Kynarion Hellenis says
Thank you for your kind reply. I see you got a down vote – I did not do that.
I do not dispute the category of art, and I do not dispute its “value.”
But value can be good or bad. Value can also be present or absent. Your quote from the MetArt about Duchamp’s “contribution” (a close approximation of “value”) is that he was an iconoclast – a destroyer. And this iconoclasm was an “influential development on…creative process.”
So, logically, does this not mean that the destruction of creative process has value? I suppose it can. Some creative processes NEED destroying. But what Duchamp set out to destroy was “traditional or accepted modes of…production.” These would include the great works of Michelangelo, Bernini, and all the sublime, unmatched beauty of classical realism.
I cannot imagine any good motivation that seeks to destroy what is beautiful. Of course, what one person VALUES depends upon the taste of that person. What one sees as “beautiful” varies, also. But seeking to destroy or condemn another’s processes or creation feels ugly to me. It smacks of liberal parasitism and envy. If I am right, then there is no value in that.
mj says
Let’s say that the goal of AI is to stop humans from thinking for themselves, to wean their minds away from themselves. Then AI is the process of slowly sucking out original individual inspired thought and replacing that void with calculated, uncreative (uncreative meaning the source is not divinely inspired) content, thereby stripping individuals of unique identity and purpose, disavowing God‘s imput.
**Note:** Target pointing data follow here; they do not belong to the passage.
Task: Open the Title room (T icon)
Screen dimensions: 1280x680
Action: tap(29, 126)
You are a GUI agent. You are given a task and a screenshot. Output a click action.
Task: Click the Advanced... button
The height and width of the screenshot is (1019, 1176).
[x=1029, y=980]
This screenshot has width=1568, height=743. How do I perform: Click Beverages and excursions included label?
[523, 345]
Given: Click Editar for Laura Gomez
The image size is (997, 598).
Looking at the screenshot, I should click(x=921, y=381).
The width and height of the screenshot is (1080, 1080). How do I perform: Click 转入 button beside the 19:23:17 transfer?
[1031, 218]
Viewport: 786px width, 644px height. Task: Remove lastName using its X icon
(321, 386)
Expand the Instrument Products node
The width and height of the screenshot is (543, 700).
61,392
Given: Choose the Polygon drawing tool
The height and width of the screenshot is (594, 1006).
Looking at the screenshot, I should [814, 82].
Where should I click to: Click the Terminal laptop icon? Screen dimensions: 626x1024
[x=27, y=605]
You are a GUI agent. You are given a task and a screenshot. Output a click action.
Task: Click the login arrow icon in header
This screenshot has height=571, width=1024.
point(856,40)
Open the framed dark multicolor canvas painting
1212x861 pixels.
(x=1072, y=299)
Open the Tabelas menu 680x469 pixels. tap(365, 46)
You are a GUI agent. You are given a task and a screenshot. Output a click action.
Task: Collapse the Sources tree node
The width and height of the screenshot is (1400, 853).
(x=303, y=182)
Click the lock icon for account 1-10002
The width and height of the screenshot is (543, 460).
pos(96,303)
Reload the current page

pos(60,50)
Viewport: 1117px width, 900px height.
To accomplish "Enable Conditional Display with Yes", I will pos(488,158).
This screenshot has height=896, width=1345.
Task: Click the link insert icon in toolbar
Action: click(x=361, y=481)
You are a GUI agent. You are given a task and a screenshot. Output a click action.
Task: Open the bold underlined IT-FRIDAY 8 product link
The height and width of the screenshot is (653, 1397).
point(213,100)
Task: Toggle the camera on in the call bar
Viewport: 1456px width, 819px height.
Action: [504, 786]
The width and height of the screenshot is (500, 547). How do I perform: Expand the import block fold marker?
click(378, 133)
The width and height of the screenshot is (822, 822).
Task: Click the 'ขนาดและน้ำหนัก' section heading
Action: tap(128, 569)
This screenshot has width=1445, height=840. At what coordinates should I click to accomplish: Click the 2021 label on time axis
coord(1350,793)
The ultimate woke brain transplant.
The thing is, understanding what AI is – is so nebulous, that even the concept’s definition tells you nothing.
Artificial – What does that mean? How can something not be human made, when humans design it and apply it for humans to use? You don’t chew up human thought and spit out something else.
So is it being designed and used for good or for bad?
I figure that the military has been at work with AI long before its appearance and development in the private sector.
Right now AI sounds like hunters and gatherers running amok.
But whatever it is, an evil government will see an opportunity to use whatever it is for its evil agenda.
Chat GPT : the initials stand for generative pre-trained transformers.
I think we can come up with a few initials of our own…..
Yiddish expression:
Man plans, God laughs
AI expression:
What god?! Man plans and Kamala laughs.
Kynarion Hellenis says
Thank you for this very thought-provoking post. “The ultimate woke brain transplant” describes what I think is happening. I am not woke. I hate that word, “woke” because it is another weasel word meaning totally numbed out and unthinking.
But “woke” accurately describes the ancient gnosticism of which it is a new variety. The gnostics had secret knowledge and were, alone, aware of all that was true and real because of it. They were awakened to truth while everyone else slumbered in dark ignorance – or so they thought.
Daniel Moore says
God gives His Spirit to those He creates in His image. We cannot imbue a machine with His Spirit.